Supervision and examination: Erik Hansson
Prerequisites for the labs: C programming, Linux, and a basic course in concurrent programming and operating systems (e.g. TDDB68).
Supervision and examination: Usman Dastgeer
Literature
As main course book, we will use:
Further literature references will be added later.
Teachers
Examination
TEN1: Written exam (Welf, Christoph) 3p = 4.5hp.

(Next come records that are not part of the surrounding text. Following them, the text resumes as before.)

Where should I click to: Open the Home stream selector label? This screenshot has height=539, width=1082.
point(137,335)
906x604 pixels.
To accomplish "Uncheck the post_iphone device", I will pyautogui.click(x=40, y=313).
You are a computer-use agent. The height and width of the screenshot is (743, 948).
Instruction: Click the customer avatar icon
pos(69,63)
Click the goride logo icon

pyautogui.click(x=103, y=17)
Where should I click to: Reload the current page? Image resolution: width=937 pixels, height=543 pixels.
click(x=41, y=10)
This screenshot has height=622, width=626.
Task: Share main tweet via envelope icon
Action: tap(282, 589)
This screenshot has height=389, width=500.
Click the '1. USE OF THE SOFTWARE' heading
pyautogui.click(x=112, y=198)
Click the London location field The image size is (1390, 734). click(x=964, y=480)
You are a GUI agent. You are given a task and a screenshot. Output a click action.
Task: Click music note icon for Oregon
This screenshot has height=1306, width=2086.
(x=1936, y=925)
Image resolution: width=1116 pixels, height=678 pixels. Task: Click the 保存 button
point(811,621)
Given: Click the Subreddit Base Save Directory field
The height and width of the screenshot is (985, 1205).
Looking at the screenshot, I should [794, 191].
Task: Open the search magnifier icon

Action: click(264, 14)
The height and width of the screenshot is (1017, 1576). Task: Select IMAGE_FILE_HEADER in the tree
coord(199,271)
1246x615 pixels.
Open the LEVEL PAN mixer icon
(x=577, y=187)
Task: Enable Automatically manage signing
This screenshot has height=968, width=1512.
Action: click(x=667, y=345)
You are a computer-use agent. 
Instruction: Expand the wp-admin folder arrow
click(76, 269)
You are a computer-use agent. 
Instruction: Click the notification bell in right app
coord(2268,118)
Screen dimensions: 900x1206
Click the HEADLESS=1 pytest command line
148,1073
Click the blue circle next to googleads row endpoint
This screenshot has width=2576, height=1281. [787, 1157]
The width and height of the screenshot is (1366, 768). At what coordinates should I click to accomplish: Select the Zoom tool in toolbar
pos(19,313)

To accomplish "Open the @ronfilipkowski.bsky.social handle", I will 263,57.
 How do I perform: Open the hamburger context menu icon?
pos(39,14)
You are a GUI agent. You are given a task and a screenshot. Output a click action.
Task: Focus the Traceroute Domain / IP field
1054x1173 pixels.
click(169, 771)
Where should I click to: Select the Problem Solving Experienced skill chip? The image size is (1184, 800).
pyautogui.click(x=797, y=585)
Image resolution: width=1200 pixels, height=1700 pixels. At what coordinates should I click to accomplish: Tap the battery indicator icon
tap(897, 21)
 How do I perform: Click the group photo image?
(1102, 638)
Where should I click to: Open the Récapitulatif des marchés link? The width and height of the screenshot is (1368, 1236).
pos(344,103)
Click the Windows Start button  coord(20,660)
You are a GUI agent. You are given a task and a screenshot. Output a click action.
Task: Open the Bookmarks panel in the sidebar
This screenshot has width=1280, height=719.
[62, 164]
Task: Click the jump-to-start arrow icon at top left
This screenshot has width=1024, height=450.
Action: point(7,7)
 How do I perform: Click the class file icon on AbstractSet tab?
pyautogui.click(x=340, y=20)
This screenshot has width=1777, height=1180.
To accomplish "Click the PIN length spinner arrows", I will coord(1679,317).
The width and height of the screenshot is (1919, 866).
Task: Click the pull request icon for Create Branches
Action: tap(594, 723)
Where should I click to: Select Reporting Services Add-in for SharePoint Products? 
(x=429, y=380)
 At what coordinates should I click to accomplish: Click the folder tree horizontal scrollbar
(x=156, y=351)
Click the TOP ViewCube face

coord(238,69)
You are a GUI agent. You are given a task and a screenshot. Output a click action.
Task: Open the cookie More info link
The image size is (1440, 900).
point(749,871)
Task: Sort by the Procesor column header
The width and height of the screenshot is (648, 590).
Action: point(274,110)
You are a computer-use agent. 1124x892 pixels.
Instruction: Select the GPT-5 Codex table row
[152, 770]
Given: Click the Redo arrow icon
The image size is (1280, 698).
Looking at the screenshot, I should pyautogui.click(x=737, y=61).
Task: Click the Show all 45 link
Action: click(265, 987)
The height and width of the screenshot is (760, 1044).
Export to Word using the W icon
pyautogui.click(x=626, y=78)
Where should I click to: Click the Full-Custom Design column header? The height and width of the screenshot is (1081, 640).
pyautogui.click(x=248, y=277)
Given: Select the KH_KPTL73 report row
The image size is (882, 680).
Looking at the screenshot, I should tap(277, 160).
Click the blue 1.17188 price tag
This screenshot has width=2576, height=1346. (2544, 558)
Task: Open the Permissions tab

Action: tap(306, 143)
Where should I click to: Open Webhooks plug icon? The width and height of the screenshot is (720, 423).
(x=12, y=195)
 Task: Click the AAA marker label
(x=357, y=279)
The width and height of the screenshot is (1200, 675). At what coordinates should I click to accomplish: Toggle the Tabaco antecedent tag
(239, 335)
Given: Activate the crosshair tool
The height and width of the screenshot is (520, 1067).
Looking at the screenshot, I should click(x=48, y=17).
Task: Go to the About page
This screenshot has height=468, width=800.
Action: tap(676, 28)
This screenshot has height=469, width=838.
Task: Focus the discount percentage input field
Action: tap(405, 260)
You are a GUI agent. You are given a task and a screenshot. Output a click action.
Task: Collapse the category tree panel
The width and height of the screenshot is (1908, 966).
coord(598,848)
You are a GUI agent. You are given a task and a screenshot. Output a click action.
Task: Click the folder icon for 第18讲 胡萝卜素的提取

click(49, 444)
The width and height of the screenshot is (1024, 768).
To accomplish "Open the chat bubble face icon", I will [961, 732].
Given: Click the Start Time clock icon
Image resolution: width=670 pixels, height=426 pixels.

Due to partial overlap, 2p = 3hp for those who already have passed the exam in FDA125 Advanced Parallel Programming earlier.
UPG2: Paper
presentation, opposition, and written summary
(1-2 pages, deadline 4/4/2011) of the presented paper, 1p = 1.5hp.
Credit
7.5hp if all examination moments are fulfilled, up to 9hp if both labs are passed.
Partial credits can be given, too, but the written exam must be passed.
Comments
There is a partial overlap in contents with the earlier course
FDA125 Advanced Parallel Programming, corresponding to 1p = 1.5hp
in the written exam.
In contrast to FDA125, we focus in this course on shared memory and multicore systems, also heterogeneous multicore and GPU architectures, and add more material on software engineering techniques for parallel systems, such as design patterns for synchronization and optimized composition of parallel components. We also give more emphasis to parallelization techniques that are especially useful for multicore systems, such as SIMD programming, speculative parallelization, transactional programming and lock-free synchronization. Scheduling for shared memory systems will be considered in more detail, in particular scheduling algorithms for malleable task graphs.